**ИСХОДНЫЙ ОТРЫВОК**:

Моя мать – Марина Цветаева — страница 28 из 39

…Ты пишешь о своем недохождении при первой читке, о круговом молчании, воцаряющемся за ней. Мой опыт в этом отношении страдает если не той же, то очень близкой правильностью. Только самые ранние и сырые вещи, лет пятнадцать назад (т. е. буквально первые и самые начальные), доходили (но и до полутора только человек) – немедленно.

Вскоре же я стал считать двухлетний промежуток между вещью и ее дохождением за мгновенье, за неделимую единицу, потому что только в редких случаях опаздывали на эти два года, чаще же на три и больше…»

Всего два-три, ну, скажем, три-четыре года между созданием трудночитаемой вещи и ее дохождением до читателя! То есть – почти параллельный, почти синхронный рост пишущего и читающего! Нет, о подобных сроках Марина не могла и мечтать. Она вообще не могла мечтать ни о каких прижизненных сроках дохождения там, на чужой стороне, потому что ее читатель (не читатель – исключение, а читатель как естественно-массовое явление) в эмиграции отсутствовал, его просто не существовало, и неоткуда было ему взяться по тем временам и условиям. Он, захвативший с собой сотрадиционных ему писателей и поэтов, равно как и сотрадиционных им критиков, не тяготел к новизне, не будучи к ней причастен ни сном, ни духом, ни трудом, ни умом, и был к ней в лучшем, в наимилосерднейшем для этой новизны случае равнодушен и глух, как пень.

**ПРЕДОСТАВЛЕННЫЙ МАТЕРИАЛ**:
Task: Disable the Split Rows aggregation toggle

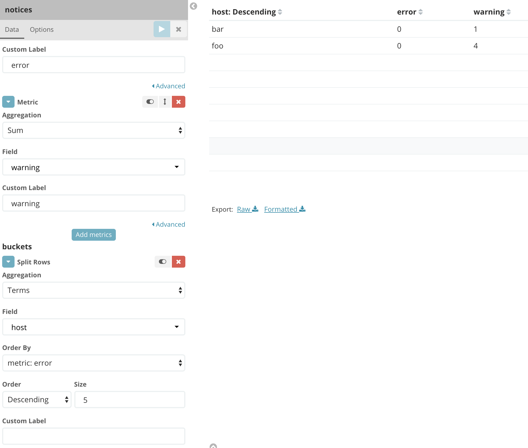Action: coord(162,262)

**ЗАДАНИЕ**: Продолжите отрывок о Марине Цветаевой и ее читателе в эмиграции, начав сразу после последнего предложения.

**ОТВЕТ**:
Марина, писавшая Пастернаку: «Ничья хвала и ничье признанье мне не нужны, кроме Вашего», – утверждала это зажмурившись; кому, как не ей, было знать, что поэты пишут не для поэтов, и даже не для Поэта с большой буквы, каким был для нее Пастернак; и что скульптуры ваяют не для скульпторов; и музыканты творят не для музыкантов; что все подлинное творится для множества людей, ради их жажды к творимому, как к насущному.

Кому, как не ей, было знать, сколь не вечен единственный читатель, даже если он поэт, тем более, если он поэт… Ведь она сама бывала столь непостоянна в своих высоких верностях!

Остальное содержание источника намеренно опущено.